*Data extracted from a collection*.
• • •

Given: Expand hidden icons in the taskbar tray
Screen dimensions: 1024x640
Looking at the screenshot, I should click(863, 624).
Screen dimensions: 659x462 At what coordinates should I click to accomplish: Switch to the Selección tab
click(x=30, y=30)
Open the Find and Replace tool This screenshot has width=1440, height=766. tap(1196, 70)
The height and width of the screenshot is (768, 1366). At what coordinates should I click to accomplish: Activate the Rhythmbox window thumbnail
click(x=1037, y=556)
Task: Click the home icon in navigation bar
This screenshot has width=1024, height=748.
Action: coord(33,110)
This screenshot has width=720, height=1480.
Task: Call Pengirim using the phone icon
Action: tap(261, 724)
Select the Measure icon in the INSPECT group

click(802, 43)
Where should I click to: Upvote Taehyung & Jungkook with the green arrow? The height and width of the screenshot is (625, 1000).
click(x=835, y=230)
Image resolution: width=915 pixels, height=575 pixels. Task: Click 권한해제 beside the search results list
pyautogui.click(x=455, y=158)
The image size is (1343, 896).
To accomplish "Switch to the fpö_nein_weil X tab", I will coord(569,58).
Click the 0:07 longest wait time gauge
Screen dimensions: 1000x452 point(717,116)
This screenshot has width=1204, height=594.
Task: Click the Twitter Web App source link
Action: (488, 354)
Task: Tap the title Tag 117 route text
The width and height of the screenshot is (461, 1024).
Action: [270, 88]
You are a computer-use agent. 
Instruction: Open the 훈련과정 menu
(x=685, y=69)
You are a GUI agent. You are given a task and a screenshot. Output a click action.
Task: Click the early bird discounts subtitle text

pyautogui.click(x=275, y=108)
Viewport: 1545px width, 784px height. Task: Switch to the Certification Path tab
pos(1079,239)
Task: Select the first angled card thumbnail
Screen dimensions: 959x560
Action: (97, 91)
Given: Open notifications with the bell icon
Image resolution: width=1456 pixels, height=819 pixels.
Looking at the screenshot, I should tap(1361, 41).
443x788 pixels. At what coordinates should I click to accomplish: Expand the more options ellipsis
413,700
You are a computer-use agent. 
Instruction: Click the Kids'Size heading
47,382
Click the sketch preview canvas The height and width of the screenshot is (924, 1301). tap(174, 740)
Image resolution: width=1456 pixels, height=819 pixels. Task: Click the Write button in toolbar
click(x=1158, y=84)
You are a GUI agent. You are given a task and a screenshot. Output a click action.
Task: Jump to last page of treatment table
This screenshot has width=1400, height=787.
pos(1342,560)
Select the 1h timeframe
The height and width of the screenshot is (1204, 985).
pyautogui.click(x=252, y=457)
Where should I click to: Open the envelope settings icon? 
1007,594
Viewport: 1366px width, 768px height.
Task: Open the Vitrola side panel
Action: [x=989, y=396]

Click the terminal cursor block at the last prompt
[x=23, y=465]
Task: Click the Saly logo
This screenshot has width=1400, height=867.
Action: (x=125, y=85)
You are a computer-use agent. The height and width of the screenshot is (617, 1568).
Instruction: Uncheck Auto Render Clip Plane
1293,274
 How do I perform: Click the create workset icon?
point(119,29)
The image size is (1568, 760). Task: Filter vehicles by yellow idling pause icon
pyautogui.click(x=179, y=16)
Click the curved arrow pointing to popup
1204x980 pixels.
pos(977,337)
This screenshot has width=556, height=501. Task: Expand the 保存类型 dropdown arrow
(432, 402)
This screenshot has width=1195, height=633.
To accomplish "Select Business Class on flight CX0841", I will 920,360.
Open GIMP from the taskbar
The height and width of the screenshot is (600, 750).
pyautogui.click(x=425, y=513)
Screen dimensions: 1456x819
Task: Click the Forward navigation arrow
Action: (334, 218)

• • •

Duplicate every one of the rows above word for word, keeping each line unchanged.

Given: Expand hidden icons in the taskbar tray
Screen dimensions: 1024x640
Looking at the screenshot, I should click(863, 624).
Screen dimensions: 659x462 At what coordinates should I click to accomplish: Switch to the Selección tab
click(x=30, y=30)
Open the Find and Replace tool This screenshot has width=1440, height=766. tap(1196, 70)
The height and width of the screenshot is (768, 1366). At what coordinates should I click to accomplish: Activate the Rhythmbox window thumbnail
click(x=1037, y=556)
Task: Click the home icon in navigation bar
This screenshot has width=1024, height=748.
Action: coord(33,110)
This screenshot has width=720, height=1480.
Task: Call Pengirim using the phone icon
Action: tap(261, 724)
Select the Measure icon in the INSPECT group

click(802, 43)
Where should I click to: Upvote Taehyung & Jungkook with the green arrow? The height and width of the screenshot is (625, 1000).
click(x=835, y=230)
Image resolution: width=915 pixels, height=575 pixels. Task: Click 권한해제 beside the search results list
pyautogui.click(x=455, y=158)
The image size is (1343, 896).
To accomplish "Switch to the fpö_nein_weil X tab", I will coord(569,58).
Click the 0:07 longest wait time gauge
Screen dimensions: 1000x452 point(717,116)
This screenshot has width=1204, height=594.
Task: Click the Twitter Web App source link
Action: (488, 354)
Task: Tap the title Tag 117 route text
The width and height of the screenshot is (461, 1024).
Action: [270, 88]
You are a computer-use agent. 
Instruction: Open the 훈련과정 menu
(x=685, y=69)
You are a GUI agent. You are given a task and a screenshot. Output a click action.
Task: Click the early bird discounts subtitle text

pyautogui.click(x=275, y=108)
Viewport: 1545px width, 784px height. Task: Switch to the Certification Path tab
pos(1079,239)
Task: Select the first angled card thumbnail
Screen dimensions: 959x560
Action: (97, 91)
Given: Open notifications with the bell icon
Image resolution: width=1456 pixels, height=819 pixels.
Looking at the screenshot, I should tap(1361, 41).
443x788 pixels. At what coordinates should I click to accomplish: Expand the more options ellipsis
413,700
You are a computer-use agent. 
Instruction: Click the Kids'Size heading
47,382
Click the sketch preview canvas The height and width of the screenshot is (924, 1301). tap(174, 740)
Image resolution: width=1456 pixels, height=819 pixels. Task: Click the Write button in toolbar
click(x=1158, y=84)
You are a GUI agent. You are given a task and a screenshot. Output a click action.
Task: Jump to last page of treatment table
This screenshot has width=1400, height=787.
pos(1342,560)
Select the 1h timeframe
The height and width of the screenshot is (1204, 985).
pyautogui.click(x=252, y=457)
Where should I click to: Open the envelope settings icon? 
1007,594
Viewport: 1366px width, 768px height.
Task: Open the Vitrola side panel
Action: [x=989, y=396]

Click the terminal cursor block at the last prompt
[x=23, y=465]
Task: Click the Saly logo
This screenshot has width=1400, height=867.
Action: (x=125, y=85)
You are a computer-use agent. The height and width of the screenshot is (617, 1568).
Instruction: Uncheck Auto Render Clip Plane
1293,274
 How do I perform: Click the create workset icon?
point(119,29)
The image size is (1568, 760). Task: Filter vehicles by yellow idling pause icon
pyautogui.click(x=179, y=16)
Click the curved arrow pointing to popup
1204x980 pixels.
pos(977,337)
This screenshot has width=556, height=501. Task: Expand the 保存类型 dropdown arrow
(432, 402)
This screenshot has width=1195, height=633.
To accomplish "Select Business Class on flight CX0841", I will 920,360.
Open GIMP from the taskbar
The height and width of the screenshot is (600, 750).
pyautogui.click(x=425, y=513)
Screen dimensions: 1456x819
Task: Click the Forward navigation arrow
Action: (334, 218)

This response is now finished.